EXERCISE REQUIREMENTS → Where does the string "This" appear? Copy every line of the entries below that holds it.

Dataset records:
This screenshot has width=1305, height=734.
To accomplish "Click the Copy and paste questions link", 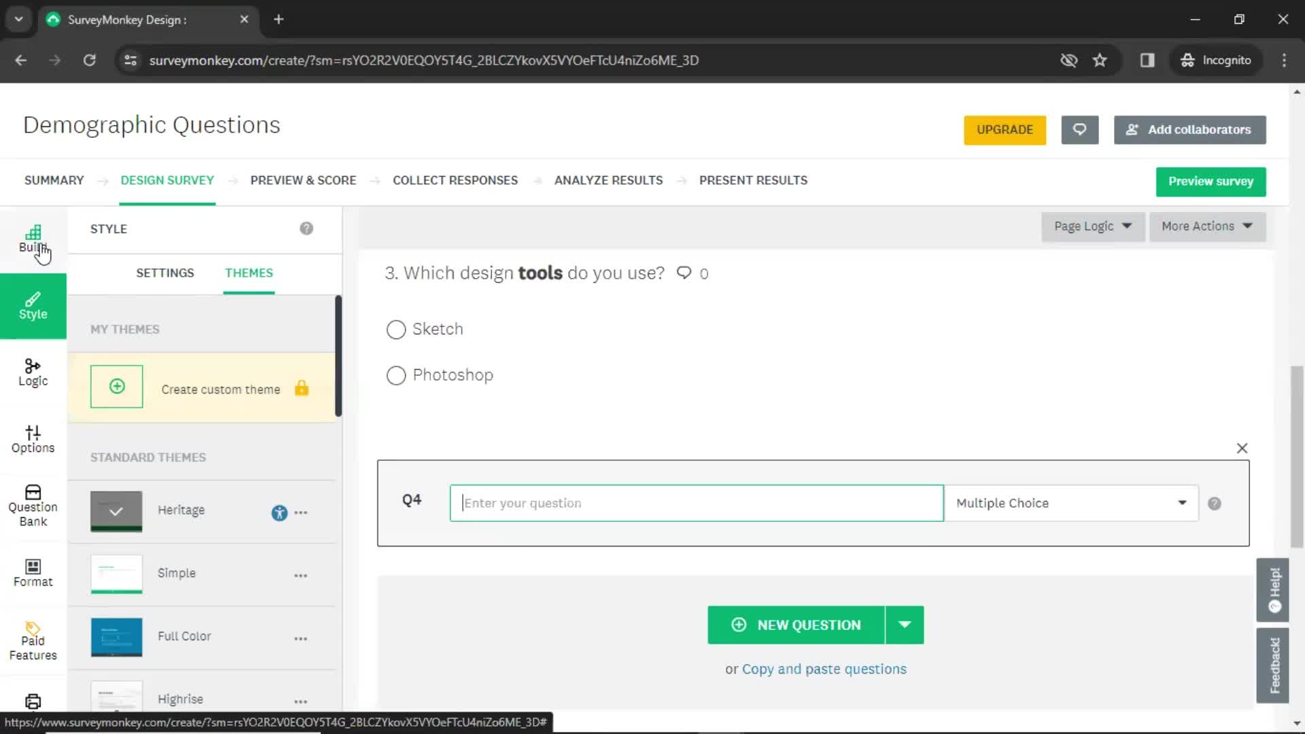I will [824, 669].
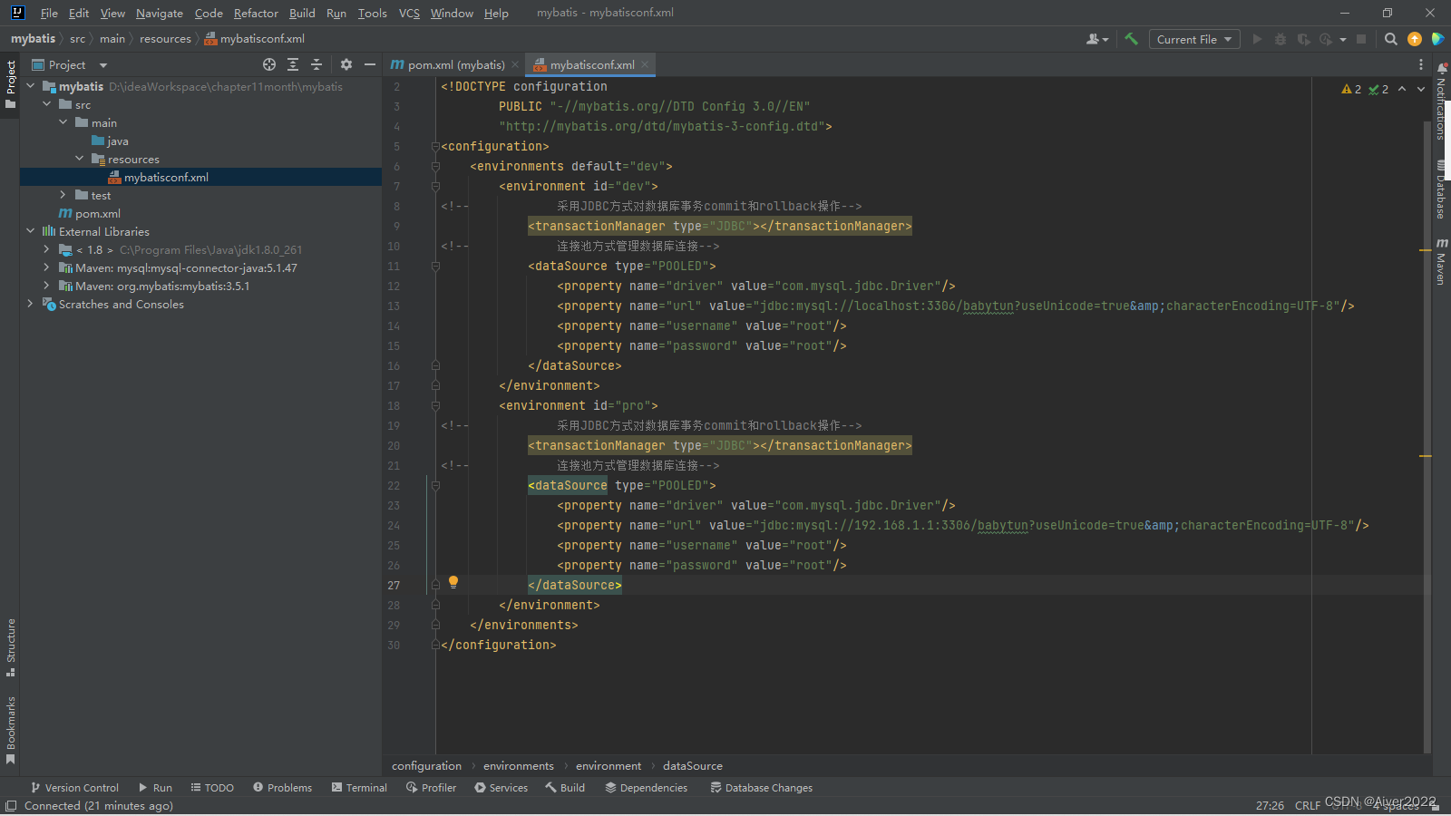Image resolution: width=1451 pixels, height=816 pixels.
Task: Expand the test folder in tree
Action: 63,195
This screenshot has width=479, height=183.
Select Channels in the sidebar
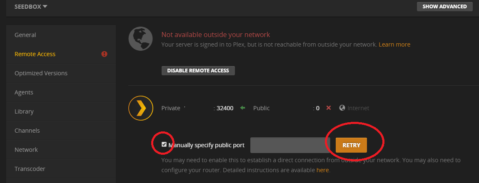(x=27, y=131)
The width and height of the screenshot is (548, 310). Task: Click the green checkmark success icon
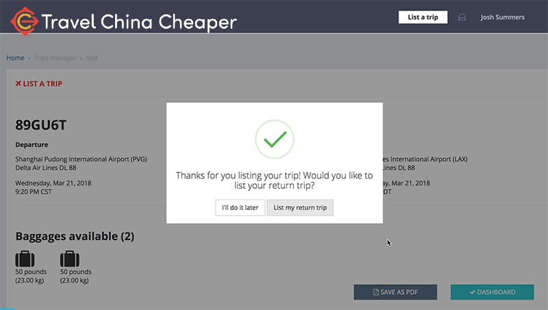coord(275,140)
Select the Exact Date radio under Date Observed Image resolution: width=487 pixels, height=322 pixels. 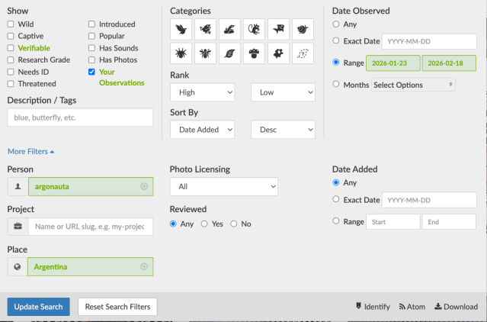[338, 41]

RESULT →
This screenshot has width=1305, height=734.
This screenshot has width=479, height=183.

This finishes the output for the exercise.